# amazon gift cards at grocery store!



## LibraryGirl (Dec 16, 2008)

I was doing a bit of grocery shopping and what should catch my eye but $25, $50, and $100 Amazon gift cards for sale at my local King Soopers in Colorado!!  I've never seen Amazon gift cards available anywhere except at Amazon.  Very exciting.  

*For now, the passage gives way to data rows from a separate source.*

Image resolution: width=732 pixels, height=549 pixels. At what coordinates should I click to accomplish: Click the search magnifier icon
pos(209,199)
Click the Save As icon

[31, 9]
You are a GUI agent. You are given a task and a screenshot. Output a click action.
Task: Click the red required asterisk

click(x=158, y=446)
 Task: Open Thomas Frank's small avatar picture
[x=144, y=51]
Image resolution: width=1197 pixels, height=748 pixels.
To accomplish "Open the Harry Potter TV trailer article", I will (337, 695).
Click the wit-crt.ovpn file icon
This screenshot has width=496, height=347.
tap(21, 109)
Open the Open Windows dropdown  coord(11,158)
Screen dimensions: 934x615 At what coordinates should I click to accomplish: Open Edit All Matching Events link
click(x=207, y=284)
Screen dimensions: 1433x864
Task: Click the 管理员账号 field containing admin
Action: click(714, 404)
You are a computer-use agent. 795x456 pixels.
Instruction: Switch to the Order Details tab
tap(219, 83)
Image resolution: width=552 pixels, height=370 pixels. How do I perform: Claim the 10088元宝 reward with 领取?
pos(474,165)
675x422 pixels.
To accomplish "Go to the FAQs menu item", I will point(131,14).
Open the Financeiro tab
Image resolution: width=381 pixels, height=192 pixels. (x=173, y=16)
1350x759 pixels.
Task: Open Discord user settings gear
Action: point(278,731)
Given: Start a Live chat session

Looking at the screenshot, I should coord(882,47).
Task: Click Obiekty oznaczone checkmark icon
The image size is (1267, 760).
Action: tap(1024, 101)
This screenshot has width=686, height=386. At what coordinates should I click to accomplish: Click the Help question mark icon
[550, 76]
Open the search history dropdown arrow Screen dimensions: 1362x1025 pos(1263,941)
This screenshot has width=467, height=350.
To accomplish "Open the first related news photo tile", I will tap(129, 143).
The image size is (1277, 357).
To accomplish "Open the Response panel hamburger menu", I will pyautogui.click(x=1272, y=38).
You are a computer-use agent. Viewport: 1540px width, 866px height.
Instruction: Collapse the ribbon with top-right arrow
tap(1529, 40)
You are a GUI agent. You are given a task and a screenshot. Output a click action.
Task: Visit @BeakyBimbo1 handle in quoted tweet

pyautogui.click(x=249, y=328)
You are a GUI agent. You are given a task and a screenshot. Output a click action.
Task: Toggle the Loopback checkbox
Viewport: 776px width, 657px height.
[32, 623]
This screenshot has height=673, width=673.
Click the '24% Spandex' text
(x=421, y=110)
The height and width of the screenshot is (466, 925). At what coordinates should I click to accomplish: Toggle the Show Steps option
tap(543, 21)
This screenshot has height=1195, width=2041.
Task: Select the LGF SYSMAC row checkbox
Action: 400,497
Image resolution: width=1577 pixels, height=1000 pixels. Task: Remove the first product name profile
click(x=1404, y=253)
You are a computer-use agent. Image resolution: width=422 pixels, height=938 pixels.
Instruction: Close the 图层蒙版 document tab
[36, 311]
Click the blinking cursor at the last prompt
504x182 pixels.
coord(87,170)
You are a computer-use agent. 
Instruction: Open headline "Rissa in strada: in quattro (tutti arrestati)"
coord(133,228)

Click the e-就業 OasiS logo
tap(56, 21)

I won't have to convert my bills to change for the coinstar machine anymore.  The treasurer at my school thinks I'm nuts every time I ask to buy any quarters she's got.


----------



## crebel (Jan 15, 2009)

Very exciting!  I would be thrilled if the grocery stores in Iowa started carrying Amazon gift cards.  The tellers at our bank have gotten used to me converting bills to change for the Coinstar machine, but the gift cards would be much more convenient.


----------



## LibraryGirl (Dec 16, 2008)

These are brand new at my store. I've looked at all the giftcards everytime I go in hopes that Amazon would one day be there and lo and behold, finally, they are!!  Perhaps they are rolling them out in stores all over the country!


----------



## Ann in Arlington (Oct 27, 2008)

I've seen Amazon gift cards in Target for a while. . . .other stores too, I think, but I can't say particularly which.


----------



## LibraryGirl (Dec 16, 2008)

You have a great Target! The only gift cards I can get in mine are for Target.  They just won't sell 'em for anyone else here.


----------



## Tris (Oct 30, 2008)

Hey, that's cool my cousins live really close to a King Soopers, perhaps I can get them to send me some!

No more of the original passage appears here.